Dakota Chang ’23, Cluster Co-President of Pine Knoll, reminisced on her first ASM as a freshman. Reflecting on the influence of the Seniors during her Junior year, Chang emphasized the importance of community throughout her experience at Andover.
Chang said, “I entered as a freshman, so when I was sitting [at my first ASM], I was like ‘Wow, Americans are so loud.’ And then I [heard the Seniors] cheer, and I’m like ‘You know what? Maybe they’re not loud, they’re just really spirited. They like this place and this is how much they feel for this place.’ And being a Senior here, and being able to just shout ‘’23,’ being able to perform for the Class of ’23, have everyone get hyped up, that meant a lot to me because I think the first ASM during my freshman year held significance where I realized Andover is a school of community.”
New international students Iwo Wiciński ’24 and Maya Rogers ’25 shared personal anecdotes on what they believed were qualities shared by all Andover students. Wiciński shared how he had at first considered turning down the opportunity to speak at the assembly before changing his mind after realizing that the possibility of such an opportunity was the very reason he had decided to attend Andover.
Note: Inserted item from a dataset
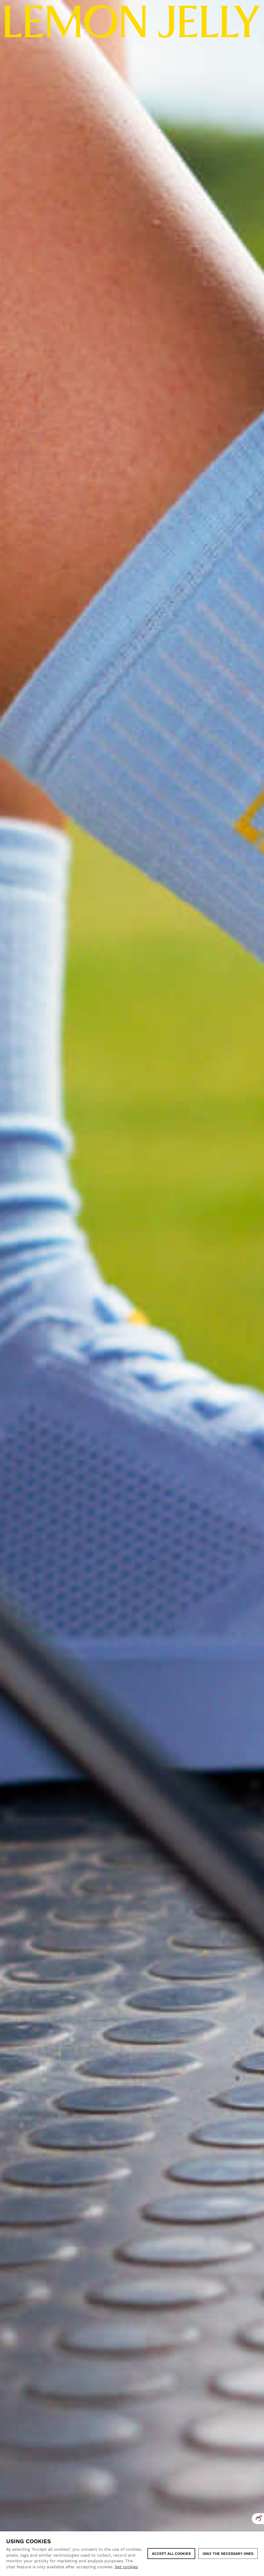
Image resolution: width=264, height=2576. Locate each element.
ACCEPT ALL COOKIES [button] (171, 2553)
“At that exact moment, I realized that stepping out of your comfort zone is the very beginning of creating your own better future. And what unites us all more than caring about our own futures? We all chose the best school in America, not to get comfortable, but to get better. So that we work, sweat, and at times even [shed] tears, every person could build a dream future, different for everyone, but one for us all,” said Wiciński.
To conclude the meeting, Dr. Raynard Kington, Head of School shared some closing remarks, including advice to capture the small details, focus and lean on community, and treat yourself. He concluded by wishing students a wonderful year.
“As our returning students know, your Andover days will mark some of the best and some of the most challenging times, moments that will stick with you, experiences with friends who will stick by you for the rest of your lives. So make this an extraordinary year, let’s seize this moment with purpose, with Big Blue heart, with great joy.”
Piper Lasater ’26 acknowledged that it would take time to internalize Dr. Kington’s advice. However, she noted that simply being a part of this moment has opened the door to community and opportunity.
“I think it’s hard for me to process because I think it’ll set in more when I’m older, like Senior year when I’m about to leave high school. But even just getting here, his words really did stick, because I have noticed there’s just so many great people to meet here and so many opportunities,” said Lasater.
Editor’s Note: Dakota Chang ’23 is a Digital Editor for The Phillipian.